# Gehäuselüfter - 120 oder 140 ? - Brauche 4 neue !



## Herr-Vorragend (8. Juni 2011)

*Gehäuselüfter - 120 oder 140 ? - Brauche 4 neue !*

Hallo,

brauche für mein Gehäuse 4 neue Lüfter (2 Front einblasend, 2 Deckel absaugend).
ich kann sowohl 120, als auch 140 mm verbauen. Was ist besser ?
War beispielsweise überrascht, dass die NoiseBlocker BlackSilent im 120mm die besseren Herstellerangaben haben.
Klar sind Herstellerangaben nur schwer vergleichbar...aber innerhalb eines Herstellers doch wohl schon, oder ?

Welche Lüfter würdet Ihr empfehlen ? Ich bin kein absoluter Silent-Fanatiker, der mit dem Ohr am Gehäuse hockt und in sich reinkichert, weil er nix hört  Andererseits würd ich auch durchdrehen, wenn neben mir ein Staubsauger steht. 

Ich hab ne Zalman-Lüftersteuerung verbaut. Würde mir also nen Lüfter wünschen, der runtergeregelt schön leise ist und aufgedreht auch gerne ein bißchen Leistung bringen kann. Wichtig wäre mir auch ein annehmbares PLV, da ich ungern 15 € und mehr für einen Lüfter ausgeben möchte.

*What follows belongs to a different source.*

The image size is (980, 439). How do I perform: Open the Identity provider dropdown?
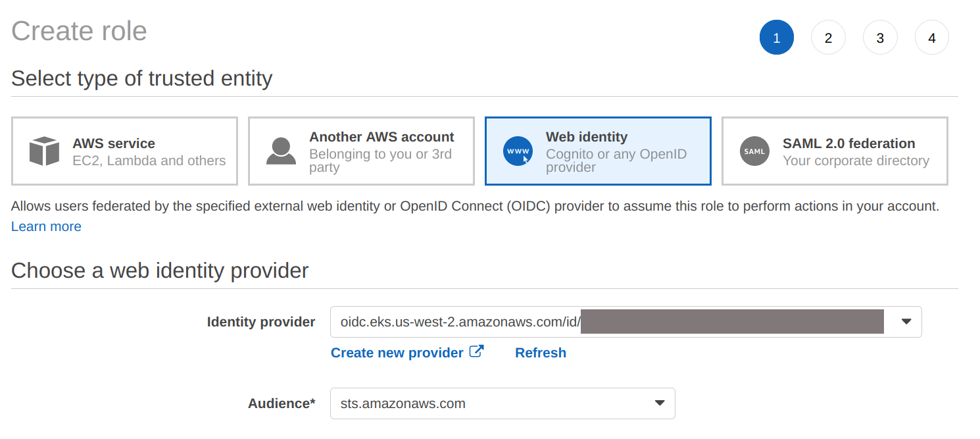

Ich bedanke mich schonmal vorab für Eure Hilfe !


----------



## p00nage (8. Juni 2011)

*AW: Gehäuselüfter - 120 oder 140 ? - Brauche 4 neue !*

Aquatuning - Der Wasserkhlung Vollsortimenter - Noiseblocker NB-BlackSilentPRO PK2 ( 140x140x25mm ) Noiseblocker NB-BlackSilentPRO PK2 ( 140x140x25mm ) 79054 hab ich auf meinem radiator und absolut zufrieden, als gehäuselüfter hab ich 120mm Aquatuning - Der Wasserkhlung Vollsortimenter - Noiseblocker NB-BlackSilentPRO PL1 ( 120x120x25mm ) Noiseblocker NB-BlackSilentPRO PL1 ( 120x120x25mm ) 78263 aber würde gern gegen 140mm tauschen wenns möglich wäre


----------



## facehugger (8. Juni 2011)

*AW: Gehäuselüfter - 120 oder 140 ? - Brauche 4 neue !*

Hier meine Empfehlungen:


 120mm: Enermax T.B.Silence 120x120x25mm, 900rpm, 71.54m³/h, 11dB(A) (UCTB12) | Geizhals.at Deutschland
 140mm: Enermax T.B.Silence 140x140x25mm, 750rpm, 77.13m³/h, 15dB(A) (UCTB14) | Geizhals.at Deutschland
Sehr leise, scheffeln trotzdem genügend Luft und sind sehr günstig

Gruß


----------



## Herr-Vorragend (8. Juni 2011)

*AW: Gehäuselüfter - 120 oder 140 ? - Brauche 4 neue !*

Ok,danke für die ersten Tipps !

Hab ich denn bei dem Enermax nicht das Problem, dass die Dinger schon ohne Lüftersteuerung sehr leise sind und wenn ich dann die Lüftersteuerung aufdrehe nicht mehr viel an Leistungsschub kommt ? Oder täusche ich mich da ?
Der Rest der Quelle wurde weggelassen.